Но позднее, с утверждением рода Романовых во главе русского государства, некоторое время спустя, возникает фигура Петра I, обратившего свой взор к Западу. Именно он первым начал обширную, всеохватную вестернизацию не только государственно-властного аппарата, но также и всего российского общества. Именно Петр Алексеевич окончательно подчинил церковь государству, обратив ее в один из многочисленных органов, поставив во главе ее Синод; такое решение пришлось не по нраву дворянству, но практически никак не отразилось в народе. Много большее значение имел церковный раскол, произошедший при его отце, но углубившийся при первом российском императоре: Никонианская реформа, приведшая к сопоставлению текстов канонических книг с греческим образцами, разорвала русское общество, русское сознание на две части: едва окрепшая в умах вера в богоизбранность православного народа, во вселенскую значимость Москвы ввиду греховности павшего греческого государства не может принять как данность необходимость следовать еретическому греческому образцу. Алексей Михайлович будет крайне последователен в своем решении; помимо прочего,  При этом сам царь, признававший реформу, произошедшую в правление его отца, старообрядцами рисовался в образе антихриста, явившегося на погибель русского государства. С этого времени начинается отрицание власти государевой частью населения России, утверждается, пусть и не повсеместно, ранее нами объявленная идея греховности государственной власти, имевшая место в том числе и в некоторых течениях XIX в. Вкупе с установившимися апокалиптическими настроениями это приводит к революциям начала XX в., причем революциям, изначально не могущим привести к установлению западной демократической модели общества. Причиной невозможности выступает пресловутый восточный элемент русской культуры, выразившийся в отрицании, непризнании частной собственности (в противовес коллективной), а также и отрицании права, установленного властью и потому представляющего собой аморальное, вопреки правде, принадлежащей по преимуществу народной стихии, образование. Вл. Соловьев правильно видел в праве лишь минимум нравственности. Оговоримся только, что такое правопонимание характерно именно для России переломного периода конца XIX – начала XX веков.

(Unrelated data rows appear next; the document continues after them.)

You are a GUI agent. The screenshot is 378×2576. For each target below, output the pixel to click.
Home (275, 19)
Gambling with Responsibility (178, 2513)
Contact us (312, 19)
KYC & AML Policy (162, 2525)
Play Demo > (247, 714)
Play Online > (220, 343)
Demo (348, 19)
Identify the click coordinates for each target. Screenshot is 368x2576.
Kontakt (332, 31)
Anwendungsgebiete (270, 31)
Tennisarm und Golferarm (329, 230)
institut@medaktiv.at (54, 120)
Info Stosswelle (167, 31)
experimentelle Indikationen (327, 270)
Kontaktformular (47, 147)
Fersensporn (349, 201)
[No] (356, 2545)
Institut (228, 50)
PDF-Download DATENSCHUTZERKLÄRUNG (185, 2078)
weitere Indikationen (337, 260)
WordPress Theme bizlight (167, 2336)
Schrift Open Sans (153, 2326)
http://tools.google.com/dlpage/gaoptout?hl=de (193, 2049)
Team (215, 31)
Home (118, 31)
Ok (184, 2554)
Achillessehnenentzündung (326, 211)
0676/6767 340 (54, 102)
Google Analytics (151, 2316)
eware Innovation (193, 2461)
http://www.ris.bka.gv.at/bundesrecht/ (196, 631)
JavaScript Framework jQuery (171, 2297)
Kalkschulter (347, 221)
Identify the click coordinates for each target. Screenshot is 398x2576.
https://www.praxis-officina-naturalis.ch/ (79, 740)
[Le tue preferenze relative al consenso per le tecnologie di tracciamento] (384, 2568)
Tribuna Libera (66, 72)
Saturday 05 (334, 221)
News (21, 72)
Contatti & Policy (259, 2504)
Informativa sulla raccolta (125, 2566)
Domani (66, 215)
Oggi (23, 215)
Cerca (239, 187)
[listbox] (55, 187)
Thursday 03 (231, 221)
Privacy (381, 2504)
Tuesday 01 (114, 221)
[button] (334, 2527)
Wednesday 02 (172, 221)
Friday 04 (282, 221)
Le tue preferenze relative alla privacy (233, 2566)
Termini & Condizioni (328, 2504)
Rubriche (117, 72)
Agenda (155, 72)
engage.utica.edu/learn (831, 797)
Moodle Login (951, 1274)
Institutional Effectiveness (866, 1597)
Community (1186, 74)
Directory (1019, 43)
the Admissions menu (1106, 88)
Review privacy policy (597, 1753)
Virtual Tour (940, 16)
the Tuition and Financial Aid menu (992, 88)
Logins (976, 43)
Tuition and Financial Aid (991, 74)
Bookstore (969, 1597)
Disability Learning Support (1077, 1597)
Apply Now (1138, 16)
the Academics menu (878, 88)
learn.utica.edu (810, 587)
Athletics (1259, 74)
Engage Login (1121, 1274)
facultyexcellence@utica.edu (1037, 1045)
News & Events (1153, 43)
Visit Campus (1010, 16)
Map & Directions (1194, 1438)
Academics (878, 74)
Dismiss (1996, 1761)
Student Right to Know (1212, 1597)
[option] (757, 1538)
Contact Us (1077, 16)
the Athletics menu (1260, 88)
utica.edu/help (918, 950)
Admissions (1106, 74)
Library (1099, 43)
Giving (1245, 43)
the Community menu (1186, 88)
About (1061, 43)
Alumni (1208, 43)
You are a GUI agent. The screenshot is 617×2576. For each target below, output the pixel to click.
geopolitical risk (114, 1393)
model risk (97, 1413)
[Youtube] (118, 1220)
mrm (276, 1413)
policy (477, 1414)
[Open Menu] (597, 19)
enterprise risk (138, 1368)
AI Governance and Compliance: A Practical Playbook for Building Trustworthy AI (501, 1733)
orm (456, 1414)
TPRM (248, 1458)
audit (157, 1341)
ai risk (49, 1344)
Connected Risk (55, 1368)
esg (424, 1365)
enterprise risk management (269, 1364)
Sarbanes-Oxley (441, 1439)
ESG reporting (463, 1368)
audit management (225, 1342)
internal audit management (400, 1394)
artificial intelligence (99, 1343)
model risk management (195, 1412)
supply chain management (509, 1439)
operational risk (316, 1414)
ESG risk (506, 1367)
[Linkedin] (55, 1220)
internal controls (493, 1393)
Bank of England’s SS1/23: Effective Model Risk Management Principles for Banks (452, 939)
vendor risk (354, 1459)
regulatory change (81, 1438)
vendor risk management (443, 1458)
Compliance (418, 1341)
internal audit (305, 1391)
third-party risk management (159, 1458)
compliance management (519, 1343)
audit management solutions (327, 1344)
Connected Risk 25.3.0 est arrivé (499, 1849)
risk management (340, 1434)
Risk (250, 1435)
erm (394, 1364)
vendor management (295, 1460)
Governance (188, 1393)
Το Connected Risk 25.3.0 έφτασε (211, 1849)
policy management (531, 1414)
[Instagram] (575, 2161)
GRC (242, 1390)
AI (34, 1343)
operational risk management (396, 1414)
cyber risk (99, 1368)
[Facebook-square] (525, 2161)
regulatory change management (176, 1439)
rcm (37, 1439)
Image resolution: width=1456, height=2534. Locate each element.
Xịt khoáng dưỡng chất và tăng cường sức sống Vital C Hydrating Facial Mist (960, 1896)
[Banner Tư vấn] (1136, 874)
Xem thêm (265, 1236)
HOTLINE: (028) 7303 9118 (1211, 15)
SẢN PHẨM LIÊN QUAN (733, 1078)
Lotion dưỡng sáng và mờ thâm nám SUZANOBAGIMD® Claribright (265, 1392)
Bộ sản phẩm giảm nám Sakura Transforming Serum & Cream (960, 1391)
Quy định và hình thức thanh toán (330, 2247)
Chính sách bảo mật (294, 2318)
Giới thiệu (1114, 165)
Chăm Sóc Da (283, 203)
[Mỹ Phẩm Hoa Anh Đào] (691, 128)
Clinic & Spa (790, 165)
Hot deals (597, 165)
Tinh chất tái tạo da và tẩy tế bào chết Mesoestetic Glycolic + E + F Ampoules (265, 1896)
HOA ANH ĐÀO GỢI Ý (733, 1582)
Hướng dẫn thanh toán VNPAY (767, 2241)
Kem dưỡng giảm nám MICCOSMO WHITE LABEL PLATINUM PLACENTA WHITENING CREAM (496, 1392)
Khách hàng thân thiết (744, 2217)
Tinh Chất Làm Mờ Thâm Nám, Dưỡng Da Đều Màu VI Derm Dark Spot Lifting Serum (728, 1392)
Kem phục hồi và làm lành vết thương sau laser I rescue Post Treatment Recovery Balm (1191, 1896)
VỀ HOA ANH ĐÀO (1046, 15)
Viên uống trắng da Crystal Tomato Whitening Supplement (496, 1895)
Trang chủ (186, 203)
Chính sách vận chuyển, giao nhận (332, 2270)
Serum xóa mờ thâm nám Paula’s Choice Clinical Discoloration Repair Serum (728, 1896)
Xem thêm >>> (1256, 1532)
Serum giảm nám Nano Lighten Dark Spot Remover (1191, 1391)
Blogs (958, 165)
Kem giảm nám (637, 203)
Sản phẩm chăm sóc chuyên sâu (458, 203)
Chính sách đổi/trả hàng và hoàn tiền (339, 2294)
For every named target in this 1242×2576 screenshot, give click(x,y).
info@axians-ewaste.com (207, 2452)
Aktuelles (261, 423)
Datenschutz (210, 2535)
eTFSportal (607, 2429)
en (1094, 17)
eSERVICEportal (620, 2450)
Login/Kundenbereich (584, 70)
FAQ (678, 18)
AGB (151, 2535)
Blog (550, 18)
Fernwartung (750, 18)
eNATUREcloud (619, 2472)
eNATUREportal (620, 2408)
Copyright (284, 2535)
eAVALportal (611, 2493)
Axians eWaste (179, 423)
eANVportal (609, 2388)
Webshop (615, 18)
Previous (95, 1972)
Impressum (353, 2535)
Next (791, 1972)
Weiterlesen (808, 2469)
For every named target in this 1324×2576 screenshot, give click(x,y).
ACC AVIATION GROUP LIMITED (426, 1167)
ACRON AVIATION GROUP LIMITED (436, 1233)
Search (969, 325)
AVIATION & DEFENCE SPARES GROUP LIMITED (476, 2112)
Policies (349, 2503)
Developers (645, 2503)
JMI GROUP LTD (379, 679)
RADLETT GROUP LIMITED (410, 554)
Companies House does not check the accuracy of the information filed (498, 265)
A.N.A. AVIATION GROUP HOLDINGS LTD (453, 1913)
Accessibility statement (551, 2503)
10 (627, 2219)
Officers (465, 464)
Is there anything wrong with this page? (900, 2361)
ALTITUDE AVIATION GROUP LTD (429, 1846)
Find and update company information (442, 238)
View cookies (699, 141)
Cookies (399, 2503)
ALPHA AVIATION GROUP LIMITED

Дальнейшее установление диктатуры пролетариата и материалистического коммунистического режима очень показательно. Стихийное разрушение старого, дискредитировавшего себя царского режима, наконец, усталость большей части народа, первоначально далекого от властных (а в равной мере и правовых) отношений, вызванная безответностью ранее благословляемого батюшки-царя, подогреваемая большевистской пропагандой до пылающей ярости и ею же направленная на обретение свободы (между прочим, в рамках коммунистической общины) путем вооруженного свержения старого режима – все это приводит к созданию нового государственного аппарата, действующего на основе несколько иных принципов, отрицающего веру, всякое индивидуальное начало и частную собственность как таковую. Органы, осуществляющие власть, становятся механизмом государства.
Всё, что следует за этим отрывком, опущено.